Jesus als Popstar, Jünger auf dem E-Scooter, Pizzabrot für das letzte Abendmahl. Klingt nicht nach der Passionsgeschichte? Für RTL schon.

Bereits vor zwei Jahren versuchte sich RTL an einer modernen Erzählung des Leidensweges von Jesus Christus. Live aus der Essener Innenstadt wurde „Die Passion“ als Musical-Variante mit deutschen Popsongs präsentiert. Wer schon damals dachte, das kann nicht gutgehen, sollte Recht behalten. Die Kritiken waren verheerend: Zu dilettantisch und trashig, lautete das Urteil. Grund genug, das Format stillschweigend zu begraben – könnte man meinen.

Doch die Quote stimmte. Mit fast drei Millionen Zuschauern entpuppte sich die Sendung als Erfolg. Für die Verantwortlichen des Kölner Senders stand früh fest: Eine Fortsetzung sollte folgen.
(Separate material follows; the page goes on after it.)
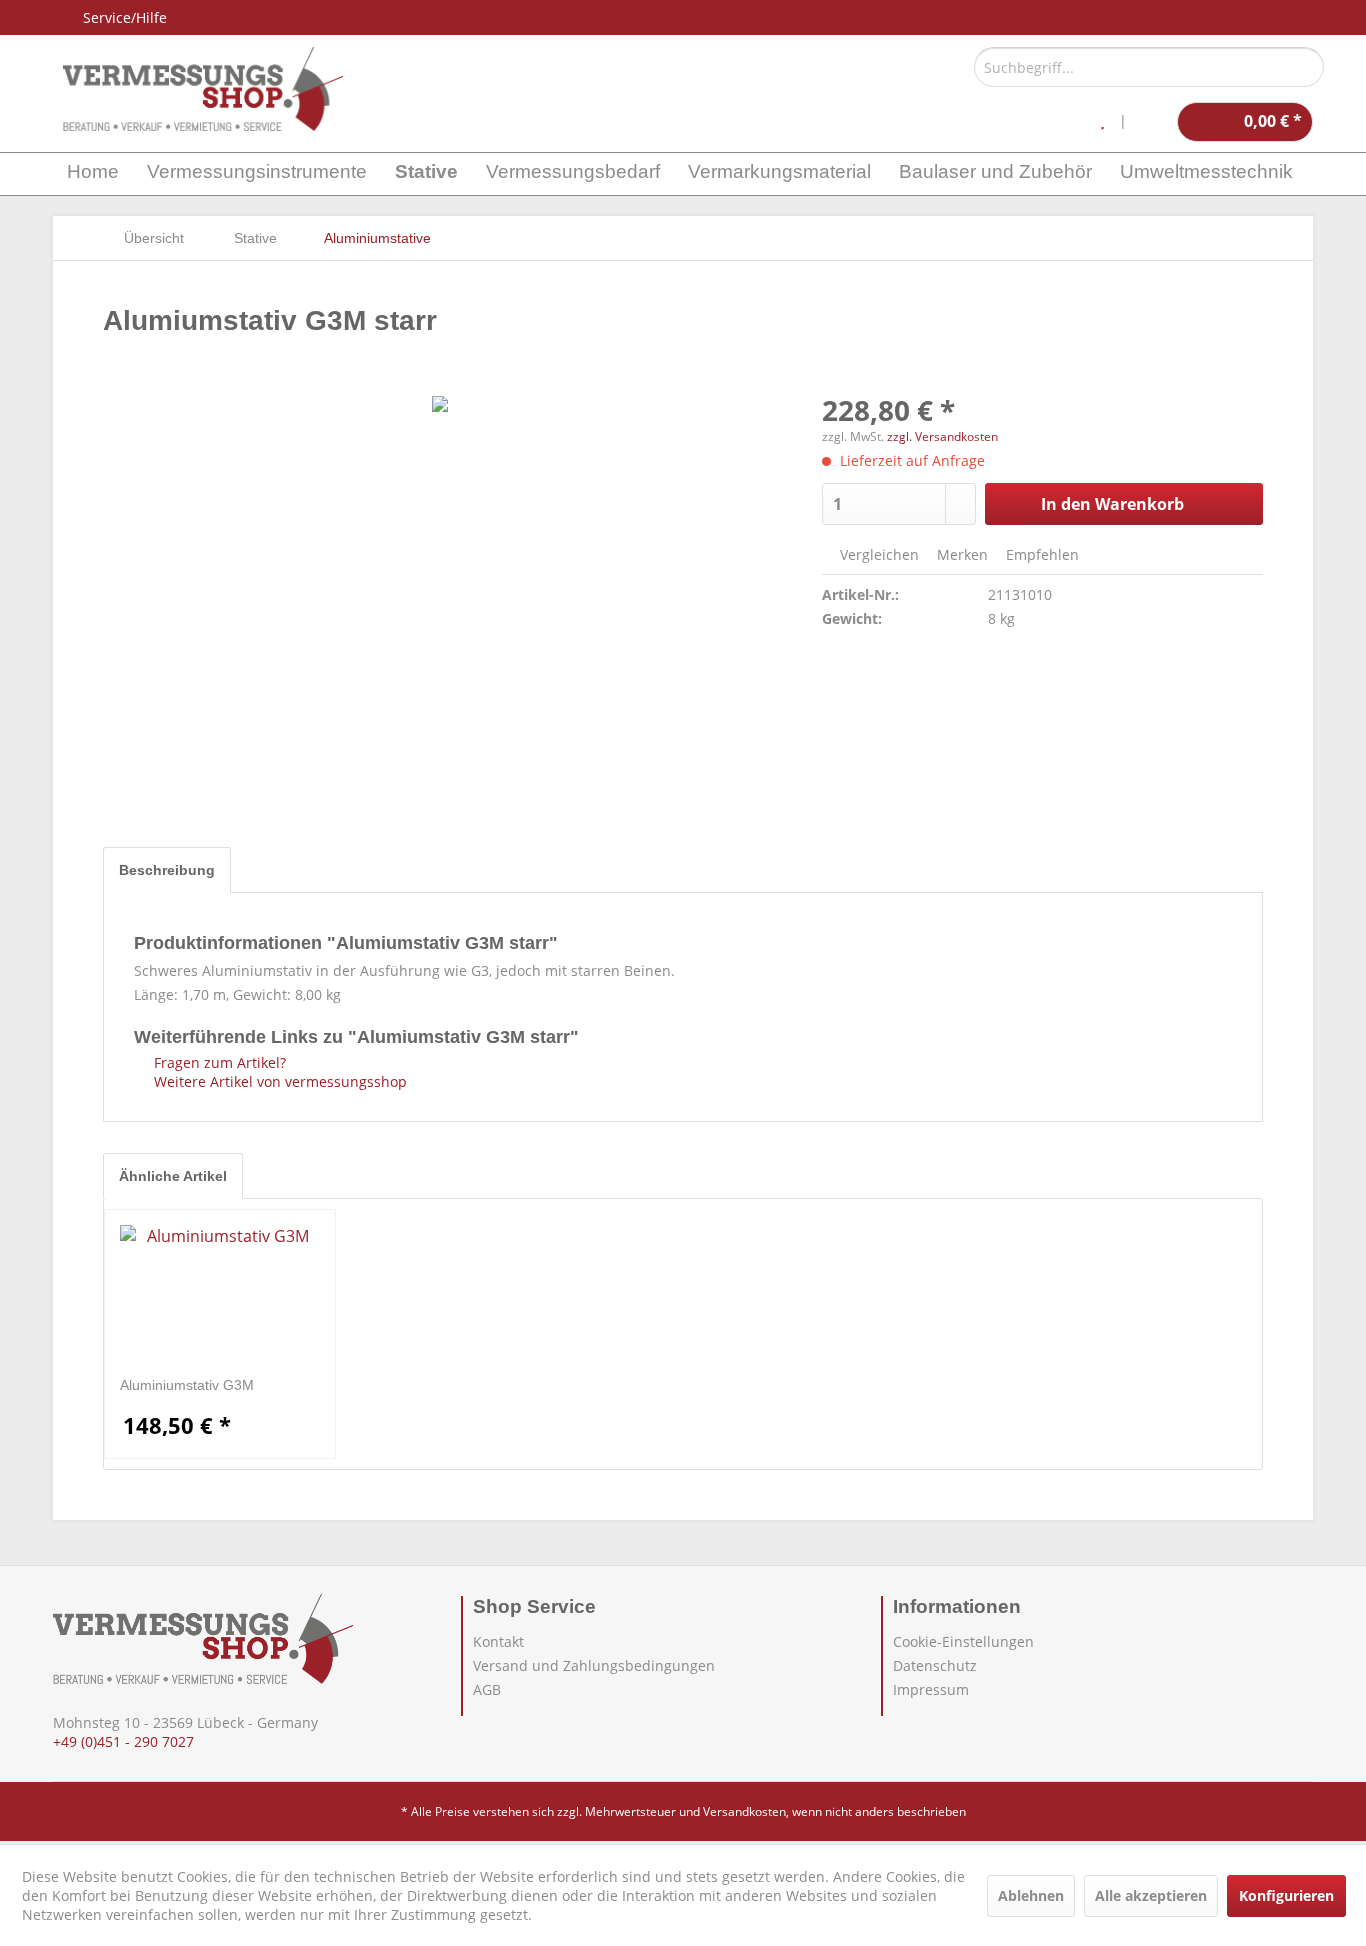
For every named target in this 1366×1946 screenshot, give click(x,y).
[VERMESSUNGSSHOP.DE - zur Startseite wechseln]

Am Mittwochabend war es nun so weit.

Pizzabrot für das letzte Abendmahl

Wer gehofft hatte, RTL hätte zumindest ein bisschen aus der Kritik gelernt, sollte bitter enttäuscht werden. Der Sender beging mit dem Live-Event, das dieses Mal in der Innenstadt von Kassel stattfand, die gleichen Fehler wie schon vor zwei Jahren: Die Darstellung war zu grotesk, die Musik passte nicht zum Thema und wesentliche Inhalte der Passionsgeschichte kamen zu kurz. Oberstes Ziel war offenbar auch in diesem Jahr: Hauptsache, die Quote stimmt.

Ohne Frage, die Idee hinter dem RTL-Event „Die Passion“ ist aller Ehren wert: Mit einer modernen Inszenierung wollte der Sender die biblische Geschichte einem breiten Publikum näherbringen. Doch wie schon 2022 kam auch diesmal die Show viel zu überspitzt daher. Alles musste krampfhaft zeitgemäß sein. So fuhren die Jünger, die unter anderem von Joey Heindle, Stefanie Hertel und Mola Adebisi gespielt wurden, mit dem E-Scooter zum Pessachfest. Ben Blümel holte als Jesus das Brot für das letzte Abendmahl aus einer örtlichen Pizzeria. Petrus, von Timur Ülker gespielt, war gerade im Dönerladen, als er von Jesus’ Verhaftung erfuhr.

Die Darsteller spielten mit derart übertriebener Mimik und Gestik, dass die Sendung wie eine Parodie wirkte – die Ernsthaftigkeit der Ostergeschichte geriet dadurch völlig in Vergessenheit. Bereits die Vorstellung der Hauptfiguren zu Beginn der Sendung erinnerte an den Vorspann von „Gute Zeiten, schlechte Zeiten“. Der durchweg fassungslose Blick von Jimi Blue Ochsenknecht ließ vermuten, dass er erst während der Livesendung realisierte, dass er gerade Teil eines wahren Fernsehfiaskos wurde. Bei seinem Duett mit Ben Blümel zu Falcos „Out of the Dark“ rannen sogar Tränen über sein Gesicht. War das wirklich Ergriffenheit oder doch Verzweiflung?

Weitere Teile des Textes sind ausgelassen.